Norton v. SOUTH MIAMI HOSP. FOUNDATION, INC.

375 So. 2d 42 | Fla. Dist. Ct. App. | 1979

375 So.2d 42 (1979)

Roland A. NORTON and Georgia Norton, His Wife, Appellants,
v.
SOUTH MIAMI HOSPITAL FOUNDATION, INC., a Florida Corporation, Appellee.

No. 78-1916.

District Court of Appeal of Florida, Third District.

September 18, 1979.

Joseph C. Brannen, Miami, for appellants.

Adams & Ward and Amy Sheild Levine, Miami, for appellee.

Before BARKDULL, KEHOE and SCHWARTZ, JJ.

PER CURIAM.

Affirmed. See Riccobono v. Cordis Corporation, 341 So.2d 805 (Fla. 3d DCA 1977).
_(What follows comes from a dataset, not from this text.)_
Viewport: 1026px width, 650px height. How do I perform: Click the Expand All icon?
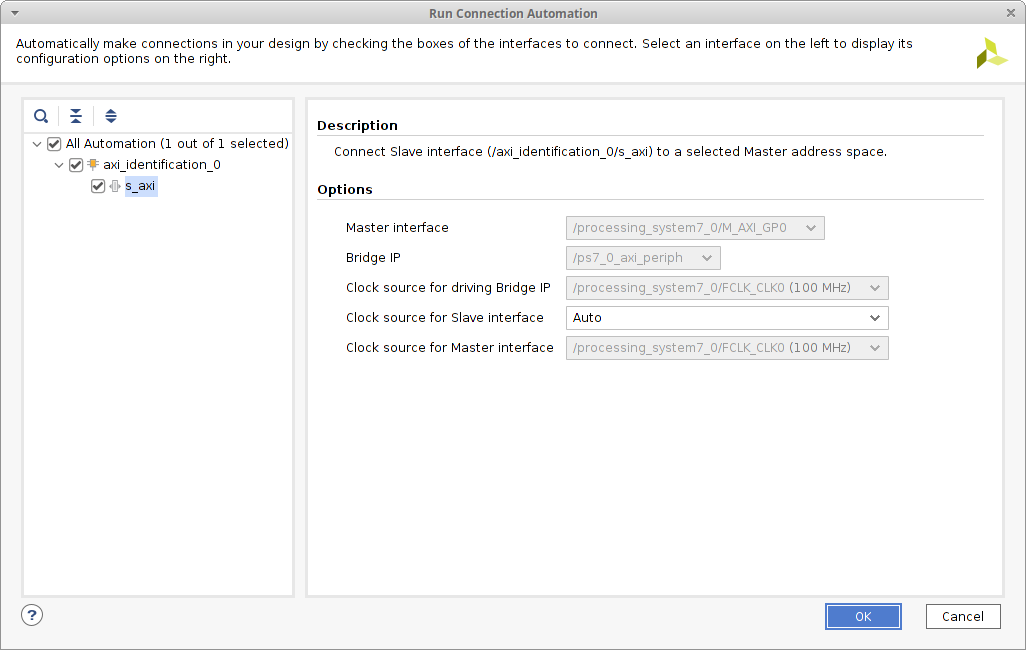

SCHWARTZ, Judge (specially concurring).

The plaintiff-appellant was allegedly injured because of the mechanical failure of a special table called a Phillips Unit to which he was strapped during the taking of a myelogram at the defendant hospital. I do not believe that his action for damages against the hospital, based essentially upon a claim of improper maintenance of its equipment, is one for "malpractice" which must first be submitted to mediation under Sec. 768.44(1)(a), Fla. Stat. (1977). See St. Vincent's Medical Center v. Oakley, 371 So.2d 590 (Fla. 1st DCA 1979); Jackson v. Biscayne Medical Center, Inc., 347 So.2d 721 (Fla. 3d DCA 1977). In Riccobono v. Cordis Corp., 341 So.2d 805 (Fla. 3d DCA 1977), however, this court held otherwise in an indistinguishable factual situation. Solely because we are bound by the Riccobono decision,[1] I therefore concur in the affirmance of the trial court's action in dismissing the complaint because mediation had not first been pursued.

NOTES

[1] See also Schoenbrod v. O'Neil, 375 So.2d 42 (Fla. 3d DCA 1979) (specially concurring opinion); Valenstein v. Doctors Hospital, 372 So.2d 1169 (Fla. 3d DCA 1979) (specially concurring opinion); Diners Club, Inc. v. Brachvogel, 370 So.2d 443 (Fla. 3d DCA 1979) (specially concurring opinion).